Programming Assignment 1: Lexical Analysis

due: Wednesday, September 7

In this assignment you will implement a lexer (also called a scanner or a tokenizer) for the Xi programming language. As discussed in lecture 2, a lexer provides a stream of tokens (also called symbols or lexemes) given a stream of characters.

Your lexer must implement the interface edu.cornell.cs.cs4120.xi.lexer.Lexer. We encourage you to use a lexer generator such as JFlex in your implementation, but this is not required. If you do use a lexer generator, you may wish to consider using the adapter pattern to aid you in your implementation.

We also ask that you provide an implementation of the interface edu.cornell.cs.cs4120.testing.LexerFactory, which simply constructs an instance of your lexer that reads from a provided java.io.Reader. Your implementation class must be public and have a no-argument constructor. You may choose to additionally implement the interface edu.cornell.cs.cs4120.testing.CompilationUnitLexerFactory, which is identical except that it also allows the name of the compilation unit to be passed in.

Finally, we ask that you submit an overview document describing your work. In the metadata section of the document, please include the fully-qualified class name of your LexerFactory implementation.

Provided code

Lexer, LexerFactory and all other code that you will need for this assignment are packaged in cs4120-pa1.jar. Download this file and add it to your classpath. The source code is available in cs4120-pa1.zip.

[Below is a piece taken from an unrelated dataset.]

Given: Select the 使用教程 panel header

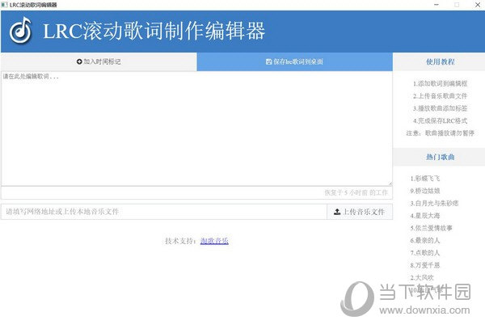Looking at the screenshot, I should pyautogui.click(x=440, y=61).
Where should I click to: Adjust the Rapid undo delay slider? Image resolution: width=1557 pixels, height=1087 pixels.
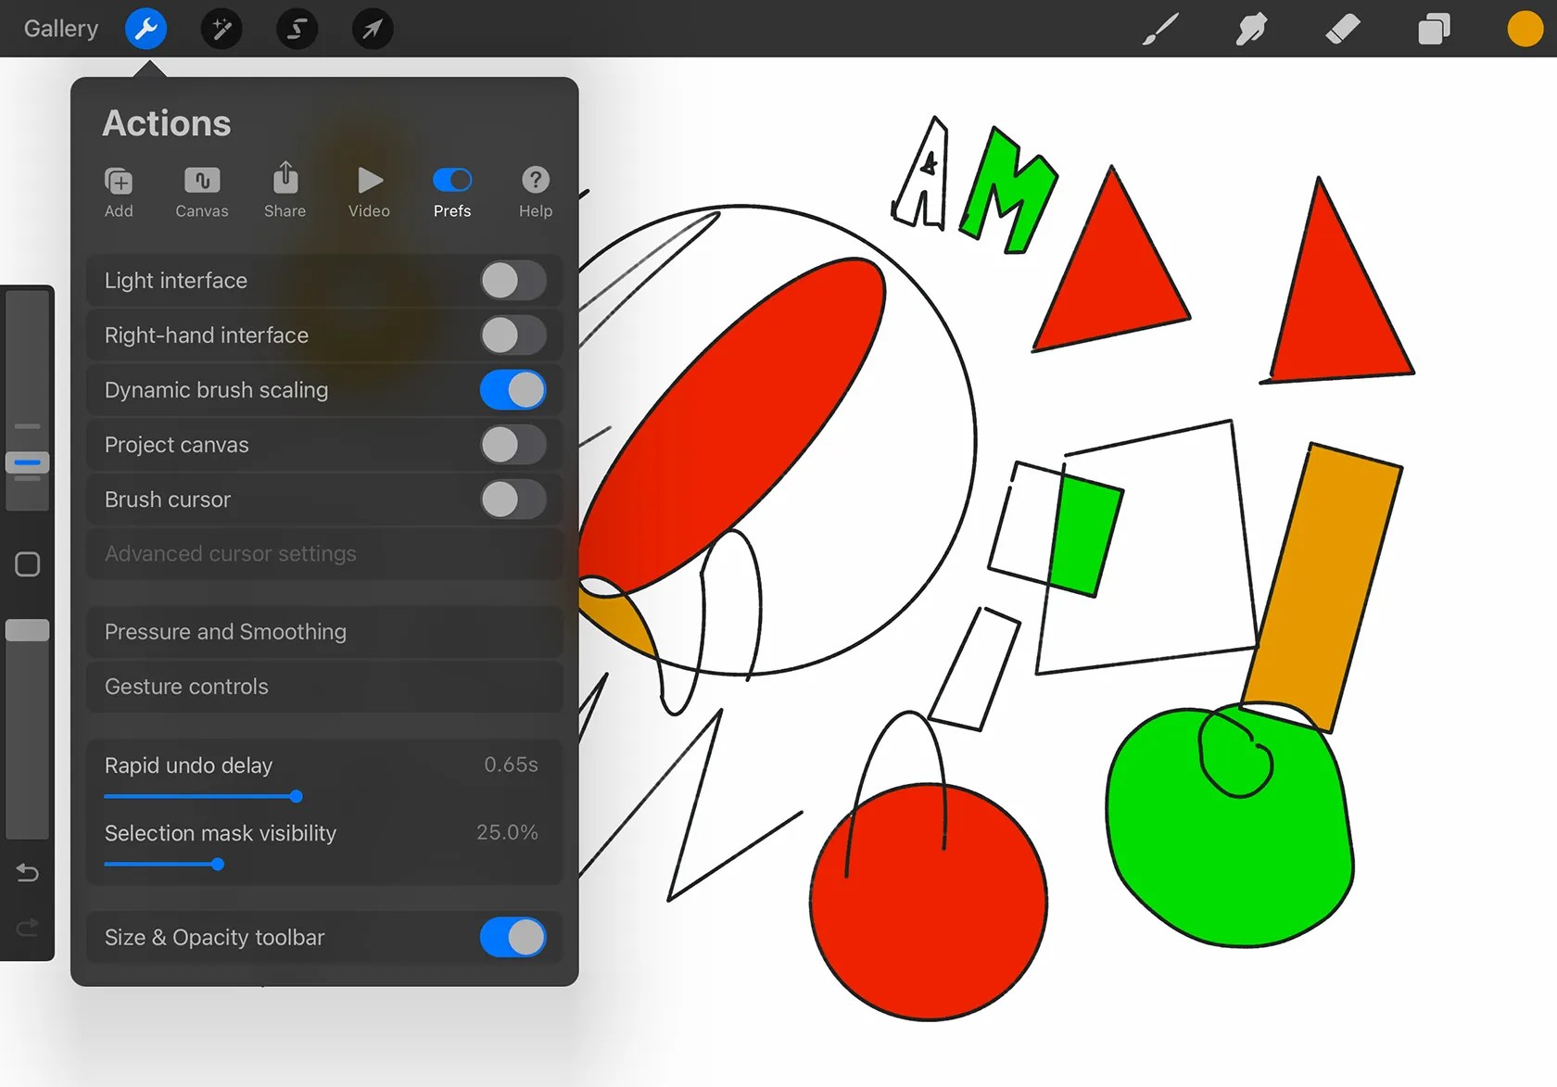coord(295,796)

For this assignment, you will find that the provided interfaces largely determine the design of your code. We hope that this will simplify the process of completing the assignment and building upon it for the next assignment. You should anticipate that the code provided for subsequent assignments will provide less guidance.

Source control

You are expected to use Subversion as a source control tool. We will be setting up project accounts that you can use for this purpose.

Package names

All Java code that you submit must be contained within a Java package (your code may be contained in multiple packages). Please ensure that all code you submit is contained in a package whose name contains the NetId of at least one of your group members. Your packages can be named however you would like as long as you satisfy this constraint.

Submission instructions

Submit the following:

Planning ahead

This assignment is much smaller than future assignments will be: it is intended primarily as a warmup assignment that gives your group the chance to practice working together. The later assignments will test your ability to work effectively as a group, so this is a great time to learn how to work together as a group. It is also a good time to set up the infrastructure that you will use for the rest of the semester.